__Activity__
What follows is a set of records; repeat all of them exactly.

[Dataset entries]
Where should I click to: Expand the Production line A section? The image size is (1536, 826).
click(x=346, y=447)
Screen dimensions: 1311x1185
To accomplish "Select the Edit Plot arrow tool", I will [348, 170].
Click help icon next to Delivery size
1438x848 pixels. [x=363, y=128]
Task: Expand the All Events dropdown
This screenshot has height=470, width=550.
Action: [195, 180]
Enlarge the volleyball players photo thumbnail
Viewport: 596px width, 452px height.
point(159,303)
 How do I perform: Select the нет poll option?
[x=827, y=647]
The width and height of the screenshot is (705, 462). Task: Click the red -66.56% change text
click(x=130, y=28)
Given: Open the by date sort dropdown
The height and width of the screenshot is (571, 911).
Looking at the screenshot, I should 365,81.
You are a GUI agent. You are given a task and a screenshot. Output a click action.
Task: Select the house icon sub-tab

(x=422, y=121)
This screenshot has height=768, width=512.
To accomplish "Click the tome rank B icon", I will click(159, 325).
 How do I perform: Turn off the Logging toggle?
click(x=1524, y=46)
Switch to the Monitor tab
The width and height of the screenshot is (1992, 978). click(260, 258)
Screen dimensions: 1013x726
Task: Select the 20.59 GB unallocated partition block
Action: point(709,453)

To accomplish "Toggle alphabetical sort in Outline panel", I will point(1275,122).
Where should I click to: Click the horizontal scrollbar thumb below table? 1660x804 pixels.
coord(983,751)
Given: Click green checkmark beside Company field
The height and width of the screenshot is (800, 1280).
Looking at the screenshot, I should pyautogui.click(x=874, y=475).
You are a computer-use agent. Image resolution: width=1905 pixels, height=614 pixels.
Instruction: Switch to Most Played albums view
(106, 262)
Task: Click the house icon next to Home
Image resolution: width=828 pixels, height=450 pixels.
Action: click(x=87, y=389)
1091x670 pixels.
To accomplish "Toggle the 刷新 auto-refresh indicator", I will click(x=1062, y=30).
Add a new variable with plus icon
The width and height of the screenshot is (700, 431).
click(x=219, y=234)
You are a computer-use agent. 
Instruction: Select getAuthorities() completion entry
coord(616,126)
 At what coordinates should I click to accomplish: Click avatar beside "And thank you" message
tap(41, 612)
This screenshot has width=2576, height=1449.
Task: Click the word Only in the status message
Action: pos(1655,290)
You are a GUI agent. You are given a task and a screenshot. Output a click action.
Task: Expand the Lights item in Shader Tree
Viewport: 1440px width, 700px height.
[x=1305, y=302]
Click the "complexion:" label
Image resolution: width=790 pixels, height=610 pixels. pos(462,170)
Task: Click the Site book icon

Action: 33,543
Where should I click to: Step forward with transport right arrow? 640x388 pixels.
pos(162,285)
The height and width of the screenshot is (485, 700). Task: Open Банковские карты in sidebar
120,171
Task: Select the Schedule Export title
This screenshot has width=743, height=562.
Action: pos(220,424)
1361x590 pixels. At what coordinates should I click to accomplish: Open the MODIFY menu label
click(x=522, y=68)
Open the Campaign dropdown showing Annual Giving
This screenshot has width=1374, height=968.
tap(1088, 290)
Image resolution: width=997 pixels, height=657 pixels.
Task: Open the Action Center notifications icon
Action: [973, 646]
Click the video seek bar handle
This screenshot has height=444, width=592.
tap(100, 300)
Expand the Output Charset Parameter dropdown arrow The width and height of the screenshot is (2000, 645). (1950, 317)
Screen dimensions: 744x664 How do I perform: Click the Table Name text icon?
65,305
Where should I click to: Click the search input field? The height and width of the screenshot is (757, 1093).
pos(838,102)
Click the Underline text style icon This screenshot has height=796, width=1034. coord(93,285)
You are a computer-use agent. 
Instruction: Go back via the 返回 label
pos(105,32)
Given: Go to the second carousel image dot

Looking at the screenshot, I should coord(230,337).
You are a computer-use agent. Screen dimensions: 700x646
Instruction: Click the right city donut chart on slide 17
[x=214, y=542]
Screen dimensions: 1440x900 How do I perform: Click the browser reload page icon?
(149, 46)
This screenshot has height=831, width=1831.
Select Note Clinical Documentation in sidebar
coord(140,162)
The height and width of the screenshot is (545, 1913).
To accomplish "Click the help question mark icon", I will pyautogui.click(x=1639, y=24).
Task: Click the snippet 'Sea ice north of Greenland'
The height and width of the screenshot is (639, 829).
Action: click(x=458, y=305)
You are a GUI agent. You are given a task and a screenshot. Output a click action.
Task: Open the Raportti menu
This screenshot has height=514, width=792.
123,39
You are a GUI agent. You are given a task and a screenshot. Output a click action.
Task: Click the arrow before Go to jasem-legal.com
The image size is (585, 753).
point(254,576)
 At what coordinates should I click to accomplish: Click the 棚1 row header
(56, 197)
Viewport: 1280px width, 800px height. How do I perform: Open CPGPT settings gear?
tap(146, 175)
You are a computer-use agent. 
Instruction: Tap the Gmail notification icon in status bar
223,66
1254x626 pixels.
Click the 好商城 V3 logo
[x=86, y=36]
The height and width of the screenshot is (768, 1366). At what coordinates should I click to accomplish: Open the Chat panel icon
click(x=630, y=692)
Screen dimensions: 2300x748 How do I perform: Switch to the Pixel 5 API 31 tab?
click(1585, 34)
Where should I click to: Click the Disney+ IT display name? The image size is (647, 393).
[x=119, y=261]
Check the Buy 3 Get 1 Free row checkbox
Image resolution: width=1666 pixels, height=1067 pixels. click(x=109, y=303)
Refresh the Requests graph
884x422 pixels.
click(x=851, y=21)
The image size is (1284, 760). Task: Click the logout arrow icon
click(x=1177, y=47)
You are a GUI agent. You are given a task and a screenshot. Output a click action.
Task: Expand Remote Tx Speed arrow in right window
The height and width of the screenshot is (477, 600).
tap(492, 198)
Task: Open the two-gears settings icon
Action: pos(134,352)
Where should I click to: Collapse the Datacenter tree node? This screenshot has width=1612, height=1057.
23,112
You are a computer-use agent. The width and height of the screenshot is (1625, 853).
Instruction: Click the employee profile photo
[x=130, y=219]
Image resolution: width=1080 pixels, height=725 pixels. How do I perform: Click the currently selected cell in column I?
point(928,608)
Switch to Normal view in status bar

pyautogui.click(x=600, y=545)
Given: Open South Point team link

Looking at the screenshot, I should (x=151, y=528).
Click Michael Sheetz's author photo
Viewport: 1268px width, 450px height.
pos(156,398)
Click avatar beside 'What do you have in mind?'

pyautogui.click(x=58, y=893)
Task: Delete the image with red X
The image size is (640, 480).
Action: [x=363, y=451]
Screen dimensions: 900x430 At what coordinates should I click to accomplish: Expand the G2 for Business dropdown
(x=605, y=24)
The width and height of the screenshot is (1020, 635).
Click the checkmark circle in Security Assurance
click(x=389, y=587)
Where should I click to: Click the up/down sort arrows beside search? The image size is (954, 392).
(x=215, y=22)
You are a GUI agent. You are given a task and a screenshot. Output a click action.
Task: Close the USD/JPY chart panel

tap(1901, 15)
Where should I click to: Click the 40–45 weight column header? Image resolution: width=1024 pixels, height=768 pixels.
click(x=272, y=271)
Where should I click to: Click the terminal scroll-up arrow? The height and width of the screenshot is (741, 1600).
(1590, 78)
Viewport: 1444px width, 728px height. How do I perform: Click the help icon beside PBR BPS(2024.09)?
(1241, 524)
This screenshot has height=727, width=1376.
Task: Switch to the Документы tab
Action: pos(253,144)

__Solution for this exercise__
Where should I click to: Expand the Production line A section? The image size is (1536, 826).
click(x=346, y=447)
Screen dimensions: 1311x1185
To accomplish "Select the Edit Plot arrow tool", I will [348, 170].
Click help icon next to Delivery size
1438x848 pixels. [x=363, y=128]
Task: Expand the All Events dropdown
This screenshot has height=470, width=550.
Action: [195, 180]
Enlarge the volleyball players photo thumbnail
Viewport: 596px width, 452px height.
point(159,303)
 How do I perform: Select the нет poll option?
[x=827, y=647]
The width and height of the screenshot is (705, 462). Task: Click the red -66.56% change text
click(x=130, y=28)
Given: Open the by date sort dropdown
The height and width of the screenshot is (571, 911).
Looking at the screenshot, I should 365,81.
You are a GUI agent. You are given a task and a screenshot. Output a click action.
Task: Select the house icon sub-tab

(x=422, y=121)
This screenshot has height=768, width=512.
To accomplish "Click the tome rank B icon", I will click(159, 325).
 How do I perform: Turn off the Logging toggle?
click(x=1524, y=46)
Switch to the Monitor tab
The width and height of the screenshot is (1992, 978). click(260, 258)
Screen dimensions: 1013x726
Task: Select the 20.59 GB unallocated partition block
Action: point(709,453)

To accomplish "Toggle alphabetical sort in Outline panel", I will point(1275,122).
Where should I click to: Click the horizontal scrollbar thumb below table? 1660x804 pixels.
coord(983,751)
Given: Click green checkmark beside Company field
The height and width of the screenshot is (800, 1280).
Looking at the screenshot, I should pyautogui.click(x=874, y=475).
You are a computer-use agent. Image resolution: width=1905 pixels, height=614 pixels.
Instruction: Switch to Most Played albums view
(106, 262)
Task: Click the house icon next to Home
Image resolution: width=828 pixels, height=450 pixels.
Action: click(x=87, y=389)
1091x670 pixels.
To accomplish "Toggle the 刷新 auto-refresh indicator", I will click(x=1062, y=30).
Add a new variable with plus icon
The width and height of the screenshot is (700, 431).
click(x=219, y=234)
You are a computer-use agent. 
Instruction: Select getAuthorities() completion entry
coord(616,126)
 At what coordinates should I click to accomplish: Click avatar beside "And thank you" message
tap(41, 612)
This screenshot has width=2576, height=1449.
Task: Click the word Only in the status message
Action: pos(1655,290)
You are a GUI agent. You are given a task and a screenshot. Output a click action.
Task: Expand the Lights item in Shader Tree
Viewport: 1440px width, 700px height.
[x=1305, y=302]
Click the "complexion:" label
Image resolution: width=790 pixels, height=610 pixels. pos(462,170)
Task: Click the Site book icon

Action: 33,543
Where should I click to: Step forward with transport right arrow? 640x388 pixels.
pos(162,285)
The height and width of the screenshot is (485, 700). Task: Open Банковские карты in sidebar
120,171
Task: Select the Schedule Export title
This screenshot has width=743, height=562.
Action: pos(220,424)
1361x590 pixels. At what coordinates should I click to accomplish: Open the MODIFY menu label
click(x=522, y=68)
Open the Campaign dropdown showing Annual Giving
This screenshot has width=1374, height=968.
tap(1088, 290)
Image resolution: width=997 pixels, height=657 pixels.
Task: Open the Action Center notifications icon
Action: [973, 646]
Click the video seek bar handle
This screenshot has height=444, width=592.
tap(100, 300)
Expand the Output Charset Parameter dropdown arrow The width and height of the screenshot is (2000, 645). (1950, 317)
Screen dimensions: 744x664 How do I perform: Click the Table Name text icon?
65,305
Where should I click to: Click the search input field? The height and width of the screenshot is (757, 1093).
pos(838,102)
Click the Underline text style icon This screenshot has height=796, width=1034. coord(93,285)
You are a computer-use agent. 
Instruction: Go back via the 返回 label
pos(105,32)
Given: Go to the second carousel image dot

Looking at the screenshot, I should coord(230,337).
You are a computer-use agent. Screen dimensions: 700x646
Instruction: Click the right city donut chart on slide 17
[x=214, y=542]
Screen dimensions: 1440x900 How do I perform: Click the browser reload page icon?
(149, 46)
This screenshot has height=831, width=1831.
Select Note Clinical Documentation in sidebar
coord(140,162)
The height and width of the screenshot is (545, 1913).
To accomplish "Click the help question mark icon", I will pyautogui.click(x=1639, y=24).
Task: Click the snippet 'Sea ice north of Greenland'
The height and width of the screenshot is (639, 829).
Action: click(x=458, y=305)
You are a GUI agent. You are given a task and a screenshot. Output a click action.
Task: Open the Raportti menu
This screenshot has height=514, width=792.
123,39
You are a GUI agent. You are given a task and a screenshot. Output a click action.
Task: Click the arrow before Go to jasem-legal.com
The image size is (585, 753).
point(254,576)
 At what coordinates should I click to accomplish: Click the 棚1 row header
(56, 197)
Viewport: 1280px width, 800px height. How do I perform: Open CPGPT settings gear?
tap(146, 175)
You are a computer-use agent. 
Instruction: Tap the Gmail notification icon in status bar
223,66
1254x626 pixels.
Click the 好商城 V3 logo
[x=86, y=36]
The height and width of the screenshot is (768, 1366). At what coordinates should I click to accomplish: Open the Chat panel icon
click(x=630, y=692)
Screen dimensions: 2300x748 How do I perform: Switch to the Pixel 5 API 31 tab?
click(1585, 34)
Where should I click to: Click the Disney+ IT display name? The image size is (647, 393).
[x=119, y=261]
Check the Buy 3 Get 1 Free row checkbox
Image resolution: width=1666 pixels, height=1067 pixels. click(x=109, y=303)
Refresh the Requests graph
884x422 pixels.
click(x=851, y=21)
The image size is (1284, 760). Task: Click the logout arrow icon
click(x=1177, y=47)
You are a GUI agent. You are given a task and a screenshot. Output a click action.
Task: Expand Remote Tx Speed arrow in right window
The height and width of the screenshot is (477, 600).
tap(492, 198)
Task: Open the two-gears settings icon
Action: pos(134,352)
Where should I click to: Collapse the Datacenter tree node? This screenshot has width=1612, height=1057.
23,112
You are a computer-use agent. The width and height of the screenshot is (1625, 853).
Instruction: Click the employee profile photo
[x=130, y=219]
Image resolution: width=1080 pixels, height=725 pixels. How do I perform: Click the currently selected cell in column I?
point(928,608)
Switch to Normal view in status bar

pyautogui.click(x=600, y=545)
Given: Open South Point team link

Looking at the screenshot, I should (x=151, y=528).
Click Michael Sheetz's author photo
Viewport: 1268px width, 450px height.
pos(156,398)
Click avatar beside 'What do you have in mind?'

pyautogui.click(x=58, y=893)
Task: Delete the image with red X
The image size is (640, 480).
Action: [x=363, y=451]
Screen dimensions: 900x430 At what coordinates should I click to accomplish: Expand the G2 for Business dropdown
(x=605, y=24)
The width and height of the screenshot is (1020, 635).
Click the checkmark circle in Security Assurance
click(x=389, y=587)
Where should I click to: Click the up/down sort arrows beside search? The image size is (954, 392).
(x=215, y=22)
You are a GUI agent. You are given a task and a screenshot. Output a click action.
Task: Close the USD/JPY chart panel

tap(1901, 15)
Where should I click to: Click the 40–45 weight column header? Image resolution: width=1024 pixels, height=768 pixels.
click(x=272, y=271)
Where should I click to: Click the terminal scroll-up arrow? The height and width of the screenshot is (741, 1600).
(1590, 78)
Viewport: 1444px width, 728px height. How do I perform: Click the help icon beside PBR BPS(2024.09)?
(1241, 524)
This screenshot has height=727, width=1376.
Task: Switch to the Документы tab
Action: pos(253,144)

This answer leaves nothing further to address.